EMAzing Trends: When One Moving Average Beats a Basket of Signals
The latest research from Sebastien Valeyre delivers a surprise to the CTA world: a single exponential moving average (EMA) can match — or even beat — the performance of elaborate, multi-indicator trend-following systems.
This conclusion comes from an empirical validation of a 2014 theoretical model by Grebenkov & Serror, which predicted the optimal Sharpe ratio for an EMA-based trend strategy given market autocorrelation and trend strength. Unlike the industry’s love affair with blending MACDs, crossovers, momentum mixes, and Bollinger Bands, the data suggest that simplicity wins.
The Theory: One Scale to Rule Them All
Grebenkov & Serror’s model treats asset returns as having two components:
- A random, noise-like part.
- A small, autocorrelated bias (the “trend”) modeled as an AR(1) process with a single mean-reversion time scale.

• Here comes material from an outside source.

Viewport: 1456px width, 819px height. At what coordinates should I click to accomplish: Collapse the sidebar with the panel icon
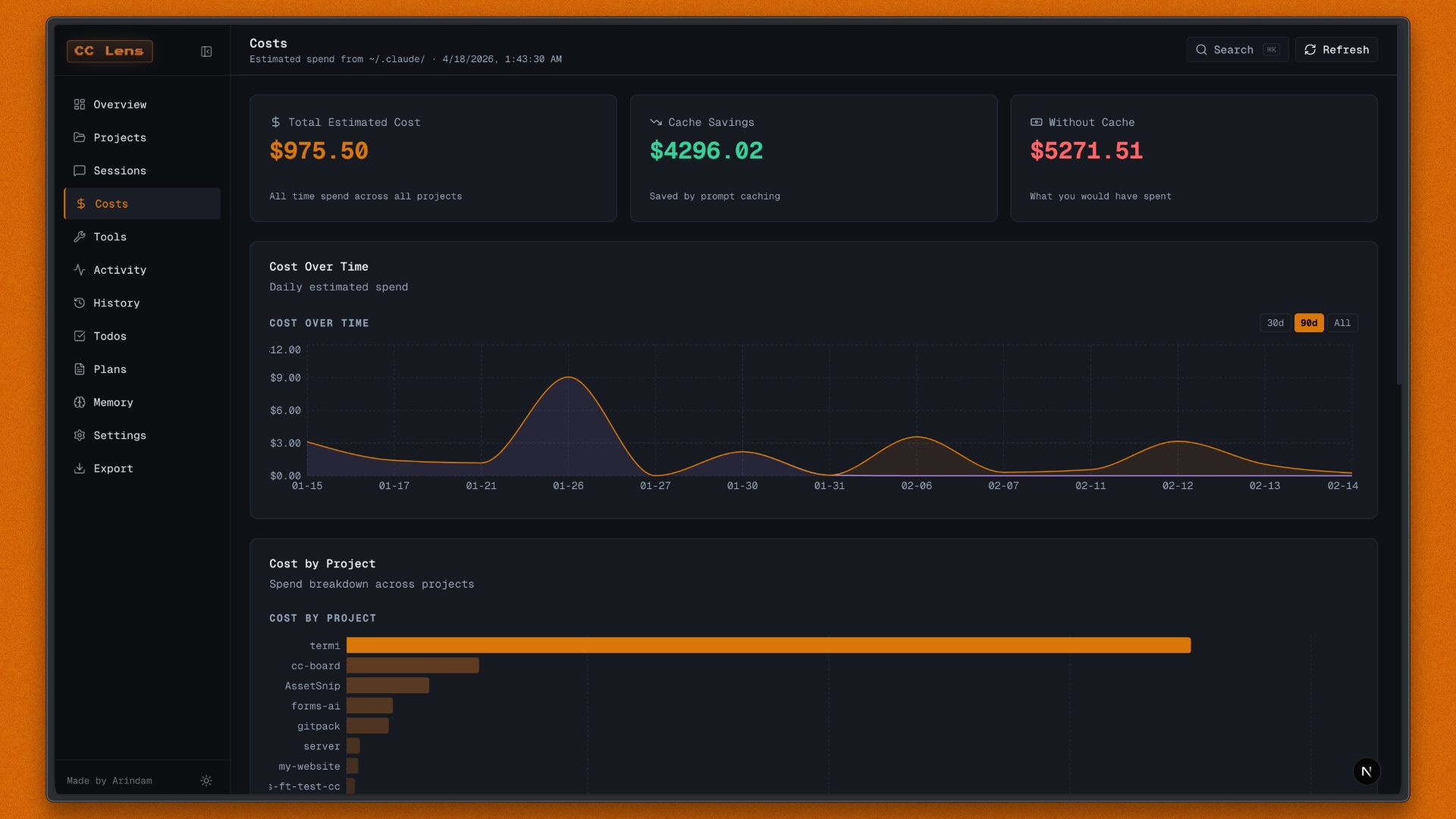(206, 52)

From this, they derived a formula linking the EMA smoothing parameter (η), market autocorrelation (λ), and trend strength (β₀) to the theoretical Sharpe ratio. Crucially:
- The optimal EMA is slightly faster than the market’s own autocorrelation decay.
- Positions should depend linearly on the signal — aligning with Markowitz and Agnostic Risk Parity (ARP) frameworks.
The Test: Theory Meets 30+ Years of Markets
Valeyre put the model to the test with:
- 70 futures markets (commodities, FX, equity indices, bonds).
- Daily data from 1990–2023.
- ARP portfolio construction: rotationally invariant, correlation-matrix adjusted.
Signals tested:
- Single EMA (various lengths).
- MACD-style three-scale EMA blends.
- Bollinger Band mixtures (to mimic EMA shapes).
The goal: compare empirical Sharpe curves to Grebenkov’s theoretical prediction.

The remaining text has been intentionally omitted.